Stored data entries

• • • • •

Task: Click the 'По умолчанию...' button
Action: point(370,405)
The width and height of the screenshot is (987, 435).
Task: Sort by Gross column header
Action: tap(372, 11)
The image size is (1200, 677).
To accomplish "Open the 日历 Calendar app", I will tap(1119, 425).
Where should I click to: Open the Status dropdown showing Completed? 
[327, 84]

• • • • •

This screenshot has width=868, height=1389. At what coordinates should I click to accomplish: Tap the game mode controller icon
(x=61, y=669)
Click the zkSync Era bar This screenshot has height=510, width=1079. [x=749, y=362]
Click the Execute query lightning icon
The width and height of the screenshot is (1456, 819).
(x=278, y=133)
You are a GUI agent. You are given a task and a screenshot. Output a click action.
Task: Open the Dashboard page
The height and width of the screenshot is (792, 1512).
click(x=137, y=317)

• • • • •

How many lines in the material above contain the string "icon"? Case matters, and your reply should be only the number.

EXERCISE OUTPUT =>
2